Тюремные записки - [3]

Шрифт
Интервал

Мало мальски серьезные книги я припрятал в Москве, их слегка заинтересовал десяток икон и их, кажется, тогда же изъяли «для проверки» но в результате постоянной слежки они знали, что в отличие от Синявского на Север я не езжу, старые церкви и старушек не граблю. Купил или обменял у кого-то десяток икон — обвинить в этом нельзя. Но в общем, кроме допроса мамы меня в обысках мало что волновало, на всякий случай смотрел, чтобы чего-нибудь не подложили и не слишком много украли — зная, что даже по советским дегенеративным законам ничего криминального у меня нет. И лишь когда они стали описывать для вывоза коллекционные иконы я единственный раз попросил оставить мне бабушкину, не коллекционную, ничего не стоящую в деньгах маленькую печатную на фольге, начала ХХ века иконку Казанской божьей матери, которая ездила с нами в эвакуацию, в Ташкент, оставалась у бабушки и была единственной уцелевшей семейной нас охранявшей иконой. И мне ее оставили, она до сих пор у меня цела.

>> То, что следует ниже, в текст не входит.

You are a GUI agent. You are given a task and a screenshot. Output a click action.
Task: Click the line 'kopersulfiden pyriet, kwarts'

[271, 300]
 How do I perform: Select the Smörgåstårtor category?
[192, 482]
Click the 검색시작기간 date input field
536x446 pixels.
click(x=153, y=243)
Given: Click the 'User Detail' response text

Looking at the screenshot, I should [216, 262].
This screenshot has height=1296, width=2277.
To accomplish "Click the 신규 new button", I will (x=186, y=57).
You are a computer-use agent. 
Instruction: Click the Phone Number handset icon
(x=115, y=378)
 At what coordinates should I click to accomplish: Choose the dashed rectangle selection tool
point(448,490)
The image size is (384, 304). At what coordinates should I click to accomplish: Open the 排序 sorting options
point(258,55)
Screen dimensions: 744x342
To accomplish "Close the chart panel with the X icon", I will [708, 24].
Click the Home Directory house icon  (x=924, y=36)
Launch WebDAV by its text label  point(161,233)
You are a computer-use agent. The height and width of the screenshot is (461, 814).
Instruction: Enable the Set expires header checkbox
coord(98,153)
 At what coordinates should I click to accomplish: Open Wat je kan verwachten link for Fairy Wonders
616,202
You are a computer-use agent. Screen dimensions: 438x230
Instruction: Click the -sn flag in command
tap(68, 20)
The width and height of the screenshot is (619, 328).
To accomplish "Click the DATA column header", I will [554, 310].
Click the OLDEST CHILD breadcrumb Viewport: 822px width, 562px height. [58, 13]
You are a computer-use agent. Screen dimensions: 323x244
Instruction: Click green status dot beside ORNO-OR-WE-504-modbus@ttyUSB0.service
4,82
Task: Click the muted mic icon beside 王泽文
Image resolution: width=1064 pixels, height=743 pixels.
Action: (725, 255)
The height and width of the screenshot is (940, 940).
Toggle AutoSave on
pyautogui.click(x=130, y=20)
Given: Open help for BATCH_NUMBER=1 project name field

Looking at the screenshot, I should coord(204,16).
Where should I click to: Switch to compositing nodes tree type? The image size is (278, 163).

Правда, и после второго ареста уже через восемь лет, я попросил то ли следователя, то ли оперативника оставить мне тетрадку Шаламова (из всего изъятого архива), где он писал: «Все сборники (стихов Шаламова — С. Г.) имеют один общий эпиграф из Блока:

И пусть над нашим смертным ложем
Взовьется с криком воронье
Те, кто достойней, Боже, Боже,
Да узрят Царствие Твое.»

Я очень лично воспринимал эту запись, как адресованную (Шаламовым? Блоком?) только мне (и действительно, в архиве Сиротинской ее нет). И мне тетрадку эту оставили, она уцелела, хотя для того, чтобы получить Библию мне пришлось в той же Калужской тюрьме проголодать еще три недели.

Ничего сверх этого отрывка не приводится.